After graduation, I began PhD studies and started work in Dr. Barbara Bojko’s group at Faculty of Farmacy, Nicolaus Copernicus University in Toruń, Collegium Medicum in Bydgoszcz. My current research is the continuation of kidney metabolic profile analysis in the peritransplant period with direct in vivo and in situ SPME application and LC-MS(/MS) instrumental analysis. The main goal of the project is to monitor changes in kidney metabolomic profile at the time of preservation, correlate them with graft outcome and identify metabolites responsible for those changes as potential biomarkers in molecular diagnostics during transplantation. The study is carried out on human kidneys in the cooperation with Department of Transplantation and General Surgery in University Hospital No. 1 in Bydgoszcz and on experimental porcine model in the cooperation with Toronto General Hospital. Suggested method may be in the future considered as a low-invasive complementary solution or even an alternative for invasive biopsy.
In addition, as a part of my work, I am engaged in other projects of laboratory animals’ metabolomic tissue analyses with the use SPME-LC-MS platform.

Relevant Financial Disclosures (within past 24 months)

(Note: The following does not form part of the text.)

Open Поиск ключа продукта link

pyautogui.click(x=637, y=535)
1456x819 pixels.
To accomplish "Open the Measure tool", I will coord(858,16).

No relevant financial relationship(s) to disclose.

Abstract

Introduction:Transplantation is the treatment associated with increased survival rate and greater quality of patient’s life when compared to conventional dialysis. Even nowadays transplantology suffers from the lack of reliable methods of organ quality assessment. The standard protocols are limited to macroscopic appearance inspection or invasive tissue biopsy which do not provide a comprehensive information about the graft. Kidney is the organ largely associated with metabolic processes, thus measurements of metabolites concentrations may permit determining potential organ quality biomarkers and predicting the graft outcome. Hence, there is a need for new diagnostic solution allowing on site graft monitoring and quick decision-making processes during the surgery.

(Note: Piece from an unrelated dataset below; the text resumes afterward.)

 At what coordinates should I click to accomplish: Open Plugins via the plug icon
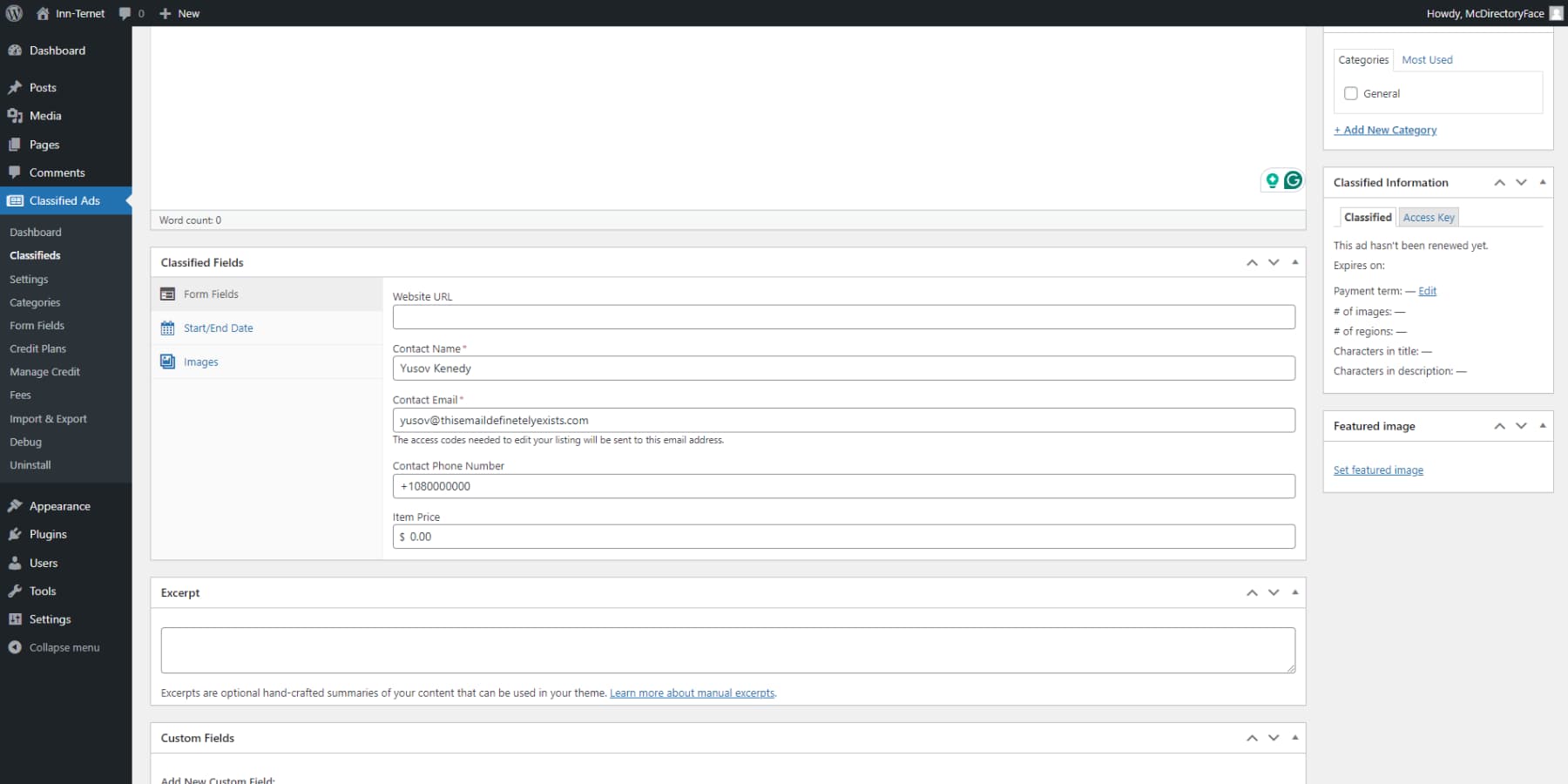point(16,534)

The goal of the project is to identify metabolites associated with changes occurring in transplanted kidneys during preservation with the use of in vivo and in situ low-invasive solid phase microextraction followed by LC-MS/MS instrumental analysis.
Methods:The study was performed on kidneys harvested from two types of porcine model donors: heart beating donor (HBD) and donor after cardiac death (DCD). Sample collection was performed according to the SPME method with the use of probes coated with 7 mm mixed-mode extraction phase. Sampling was conducted directly from the graft tissue: in vivo before transplantation, in situ after 1h, 3h, 5h, 7h of perfusion, in vivo 3 and 7 days after revascularization in the recipient, and additionally for DCD after 45 min and 2h of warm ischemia time. The untargeted metabolomic analysis was done with the use of liquid chromatography (RPC, HILIC) coupled with high resolution mass spectrometry (Q-Exactive Focus) in both positive and negative ionization modes. The putative identification of detected metabolites was done by comparison of accurate masses with metabolomic databases. In order to confirm identities of metabolites selected as significant ones in organ quality assessment, their retention times and fragmentation pattern were compared with chromatograms and MS/MS spectra of authentic standards.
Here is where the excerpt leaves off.